FlowRetrieval: Flow-Guided Data Retrieval for Few-Shot Imitation Learning

Stanford University

FlowRetrieval leverages optical flow representations for extracting relevant prior data and guiding policy learning to maximally benefit from the retrieved data.

Our method uses only 10 target task demonstrations to learn the policy.

Abstract

Imitation learning in robotics requires extensive amount of demonstrations while zero-shot performance of such pretrained policies often struggle. It is critical to develop few-shot adaptation strategies that rely on a small amount of demonstrations for the target task. Recent research has shown that augmenting training data with past experiences can provide abundant signals when learning from small data. However, existing data retrieval methods fall under two extremes: they either rely on the existence of exact same behaviors with visually similar objects in the prior data, which is impractical to assume; or they retrieve based on semantic similarity of high-level language descriptions of the task, which might not be that informative about the shared behaviors or motions across tasks. In this work, we investigate how we can leverage the vast amount of cross-task data that share similar motion with the target task to improve few-shot imitation learning. Our key insight is that motion-similar data carry rich information about the effects of actions and object interactions that can be leveraged during few-shot adaptation. We propose FlowRetrieval, an approach that leverages optical flow representations for both extracting similar motions to target tasks from prior data, and for guiding learning of a policy that can maximally benefit from such data. Our results show FlowRetrieval significantly outperforms prior methods across simulated and real-world domains, with over 4X performance of vanilla imitation.

Method Overview

We learn a motion-centric latent space for retrieving motions similar to target data from prior data and further guide policy learning with optical flow.

Method Overview
  • Motion-Centric Pretraining: FlowRetrieval acquires a motion-centric latent space by computing optical flow between the current frame and a future frame of the robot's RGB visual observations, and employing a variational autoencoder (VAE) to embed the optical flow data.
  • Data Retrieval with the Learned Motion-Centric Latent Space: We select the nearest neighbors of target task in the latent space from previously collected data.
  • Flow-Guided Learning: During policy learning, FlowRetrieval leverages an auxiliary loss of predicting the optical flow as additional guidance for representation learning, encouraging the model to encode the image with enough details to reconstruct optical flow alongside predicting the action.

Experiments

Tasks

Square Assembly (Target | Bad Prior | Good Prior)

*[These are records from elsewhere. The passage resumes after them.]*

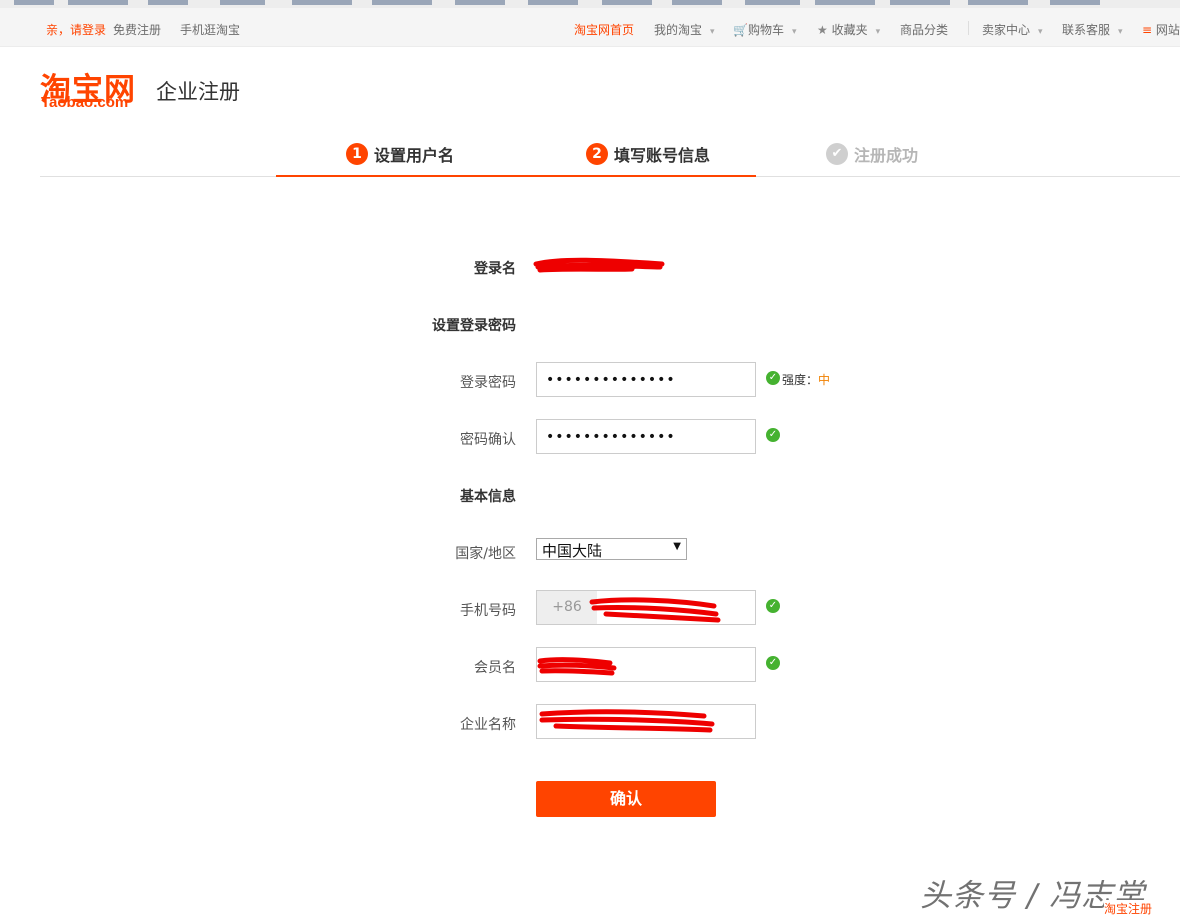 The height and width of the screenshot is (919, 1180). What do you see at coordinates (626, 799) in the screenshot?
I see `confirm-button: 确认` at bounding box center [626, 799].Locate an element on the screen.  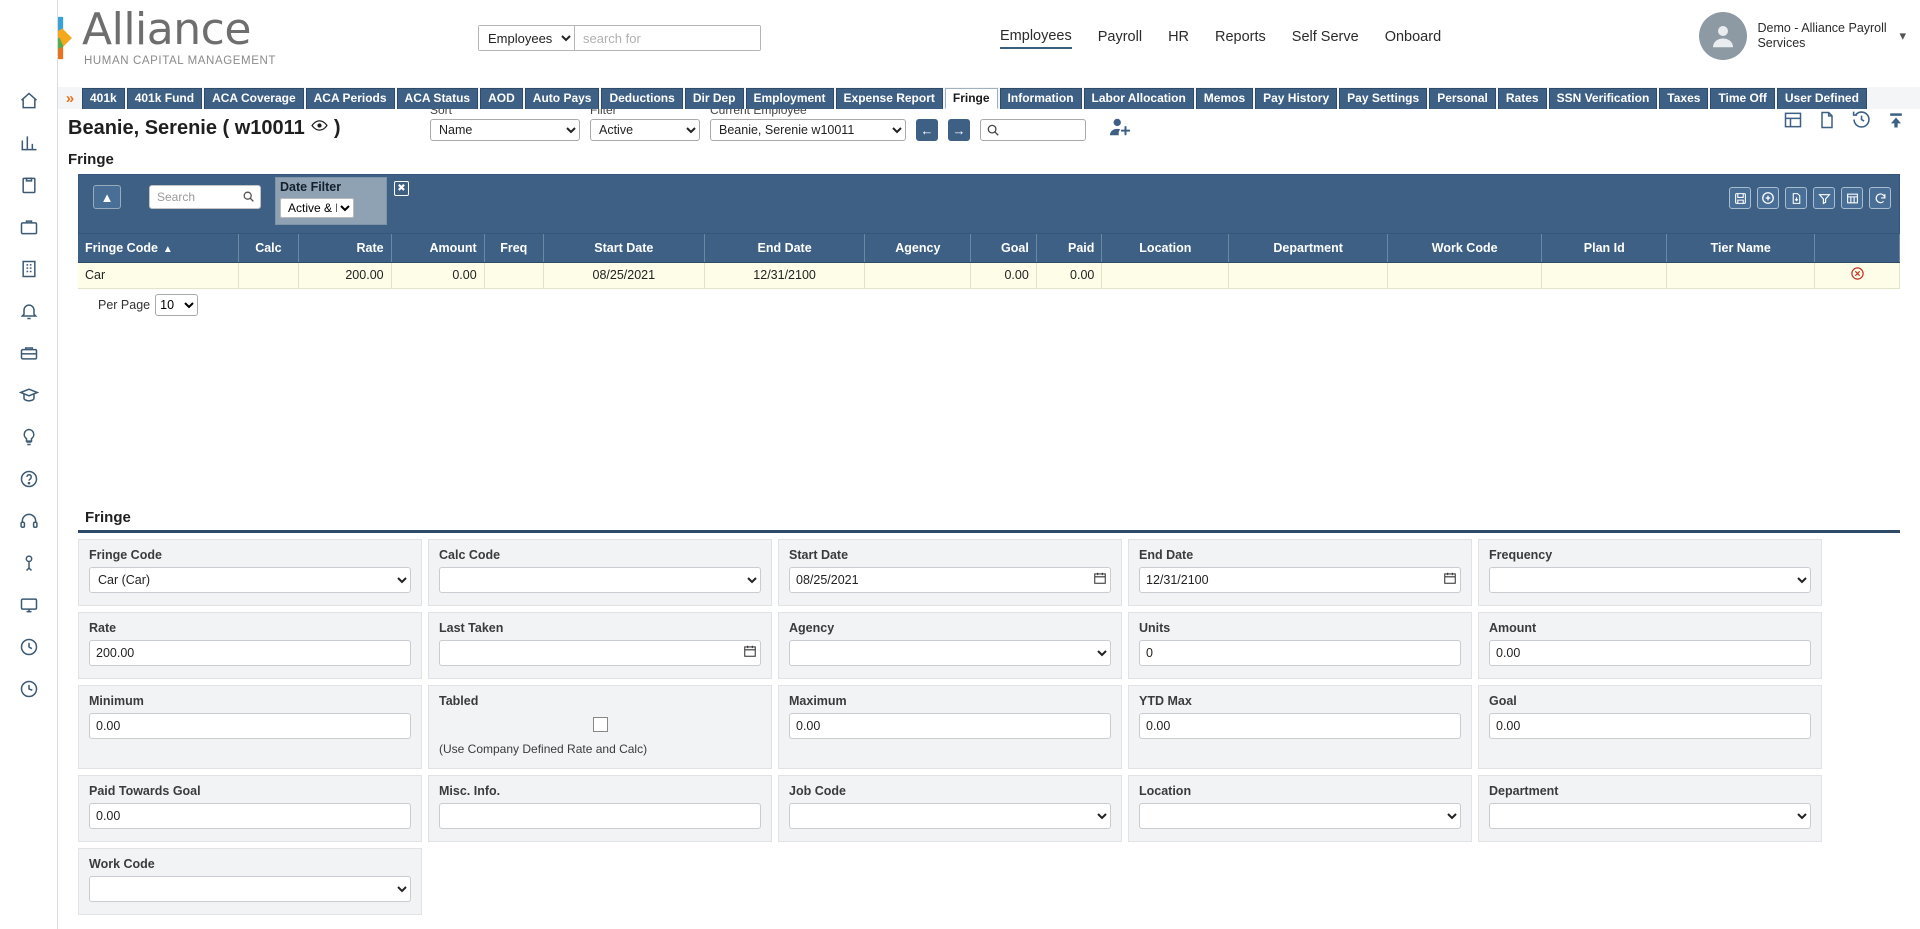
employee-tab-auto-pays: Auto Pays is located at coordinates (562, 98).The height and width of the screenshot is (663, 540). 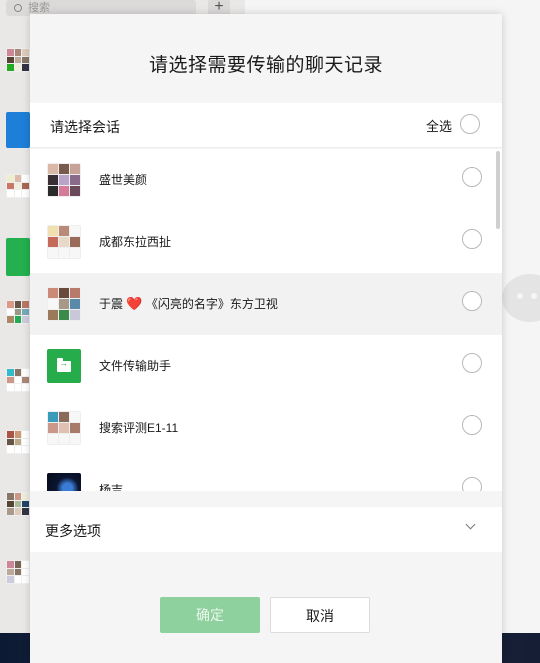 I want to click on select-conversation-label: 请选择会话, so click(x=85, y=127).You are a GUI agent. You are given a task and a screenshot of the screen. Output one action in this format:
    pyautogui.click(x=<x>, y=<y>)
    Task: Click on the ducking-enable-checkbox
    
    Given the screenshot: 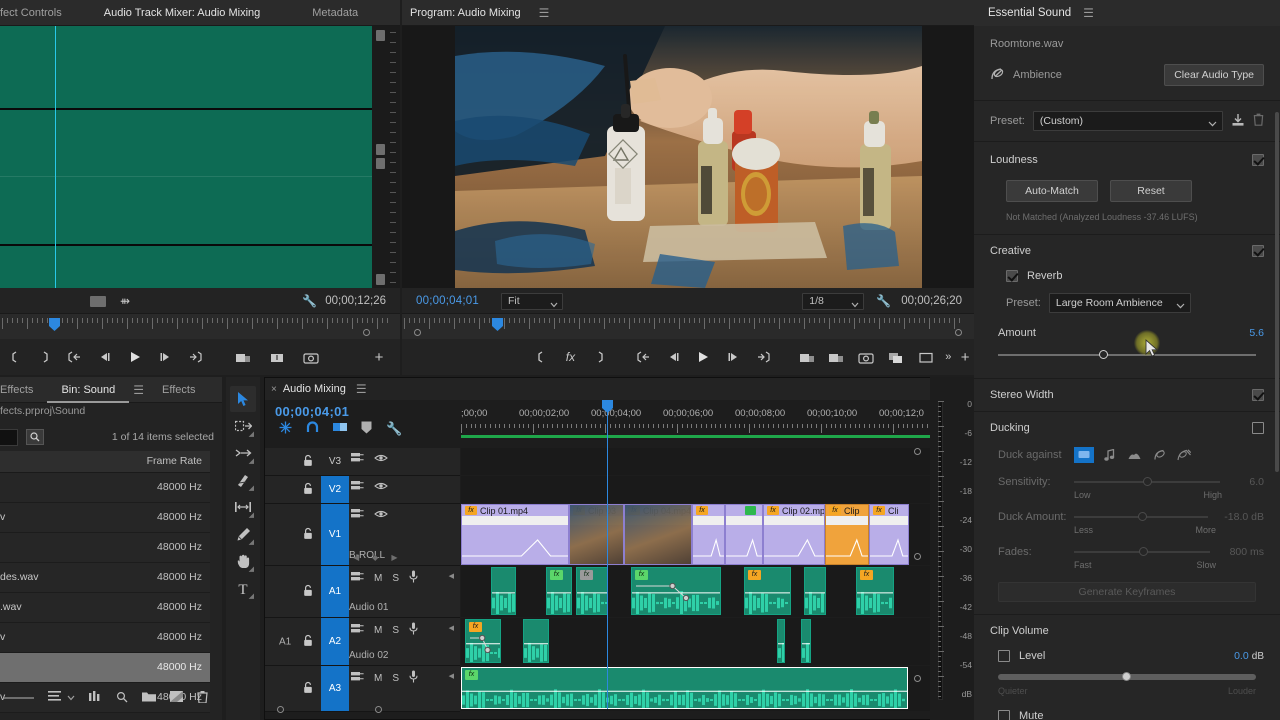 What is the action you would take?
    pyautogui.click(x=1258, y=428)
     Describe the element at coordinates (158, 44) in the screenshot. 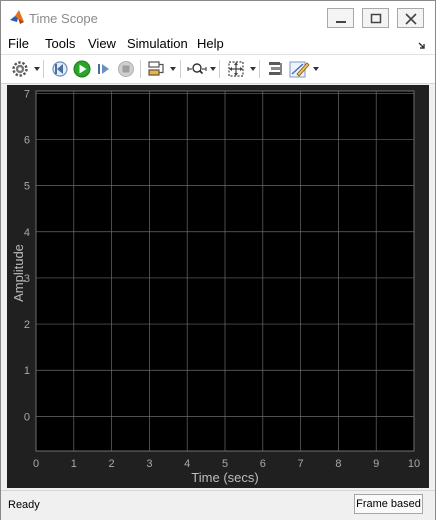

I see `menu-simulation: Simulation` at that location.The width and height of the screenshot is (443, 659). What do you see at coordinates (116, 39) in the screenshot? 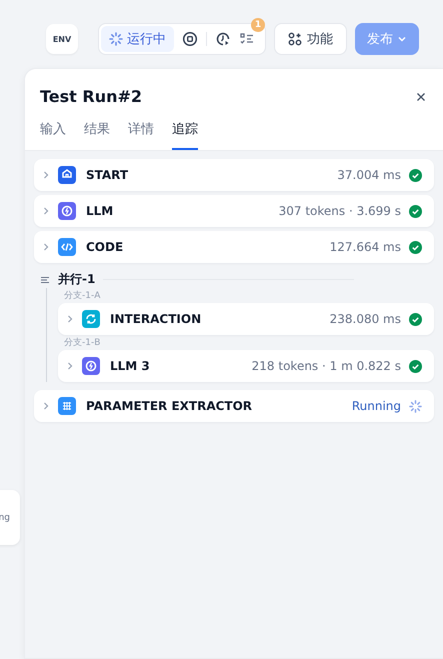
I see `spinner-icon` at bounding box center [116, 39].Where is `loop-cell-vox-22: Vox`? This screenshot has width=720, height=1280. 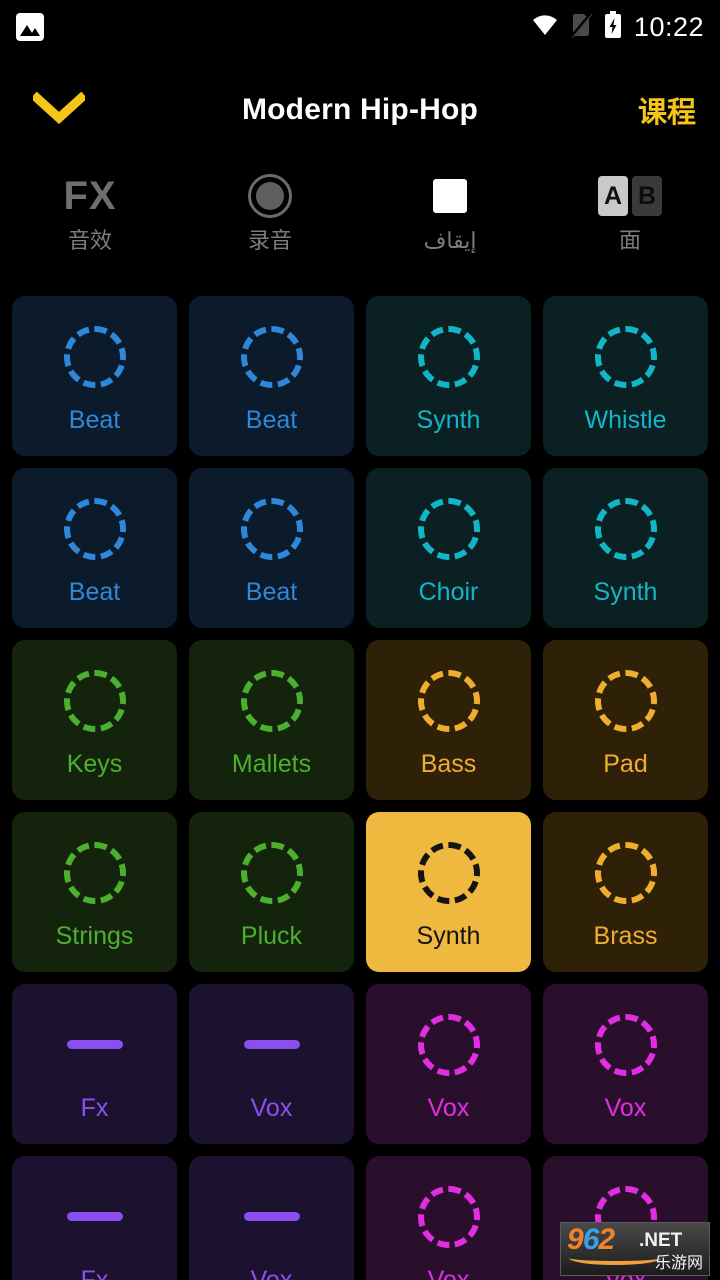
loop-cell-vox-22: Vox is located at coordinates (448, 1218).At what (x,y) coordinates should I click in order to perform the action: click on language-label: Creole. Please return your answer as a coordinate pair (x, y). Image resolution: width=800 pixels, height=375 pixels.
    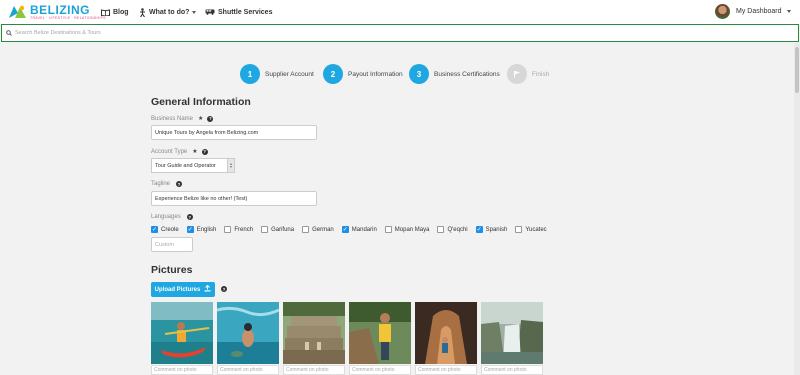
    Looking at the image, I should click on (170, 230).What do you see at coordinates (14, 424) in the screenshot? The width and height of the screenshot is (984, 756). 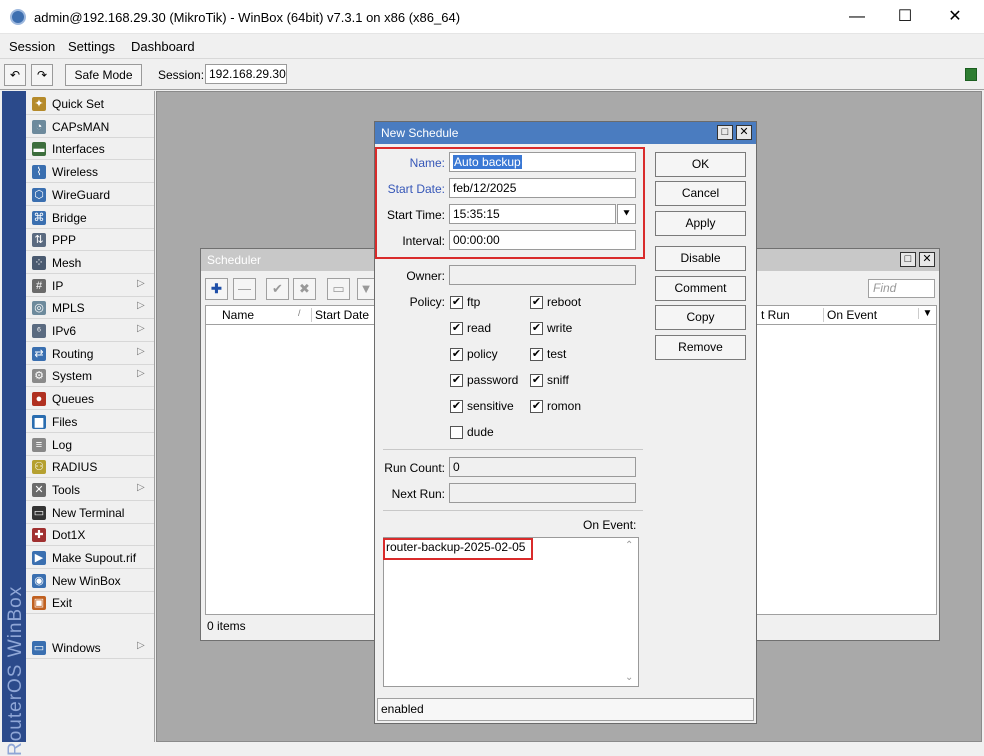 I see `brand-strip: RouterOS WinBox` at bounding box center [14, 424].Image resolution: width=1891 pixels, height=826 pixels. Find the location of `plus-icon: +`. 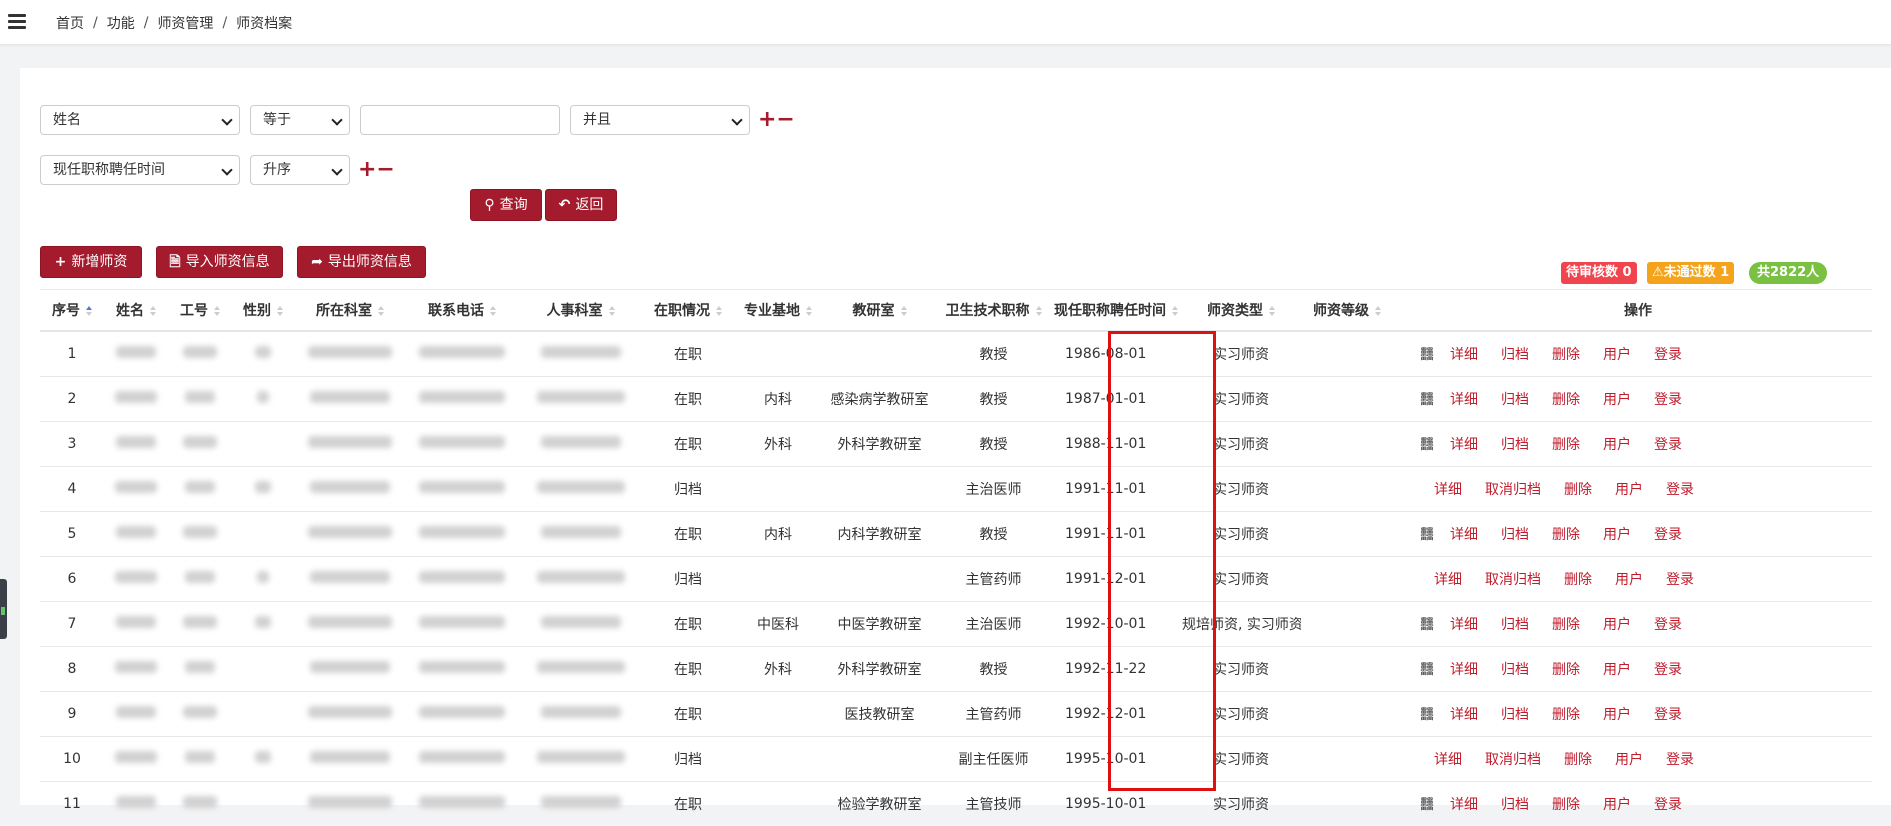

plus-icon: + is located at coordinates (61, 262). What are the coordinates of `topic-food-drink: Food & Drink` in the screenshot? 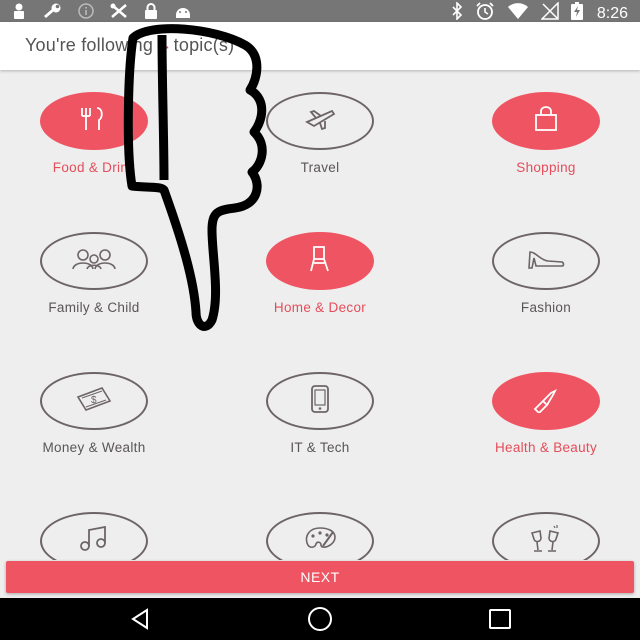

LIBERO-Can (Target | Prior 1 | Prior 2)

Bridge-Pot (Target | Prior 1 | Prior 2)

Bridge-Microwave (Target | Prior 1 | Prior 2)

Franka-Pen-in-Cup (Target | PnP | Wild)


Quantitative Results

  • FlowRetrieval outperforms the best baseline method across different tasks, achieving an average of 14% higher success rate than the best baseline method in each domain (+10% in simulation,+19% in real).
  • FlowRetrieval also achieves on average 27% higher success rate than the best retrieval-based prior method.

Qualitative Analysis

FlowRetrieval retrieves similar motion from prior data while BR and SR retrsieve based on visual similarity of the state and consequently can retrieve adversarial data.

  • In the Square Assembly example, both baselines end up retrieving data points where the robot moves towards the round peg. FlowRetrieval on the other hand selects a very similar motion toward the square peg even when the background color is completely different from that in target data.
  • In LIBERO-Can, BR and SR again focus mainly on visual similarity instead of the picking up motion and retrieved data points that have very different motion (moving downwards). However, FlowRetrieval retrieves the correct motion of picking up, even if it is picking up a different object than in the target task.


  • When retrieving from the PnP dataset, FlowRetrieval focuses on the pick-up and transfer stage of the target task, and does not retrieve the placing motions from the prior dataset, effectively filtering adversarial prior data.
  • When retrieving from the Wild dataset, we see that FlowRetrieval retrieves viewpoints better aligned with that in the target task, while ProprioRetrieval retrieves very different viewpoints (sometimes the robot is not even in the view -- see example in rightmost column, second from bottom).

In the Square Assembly task, the data right after the robot picks up the nut is crucial: actions that move towards the wrong goal are adversarial data. The data points after the forking point, while possibly performing a different task, are considered non-harmful. We can therefore analyze the quality of retrieved data under different retrieval methods by plotting the amount of different types of data retrieved from each stage of the task (split into 10 bins). FlowRetrieval uniformly retrieves from prior useful data and retrieves little adversarial data, while baseline models either cannot effectively filter out the adversarial data or does not retrieve enough useful data at the bottleneck stage (between pick up and transfer) of the task.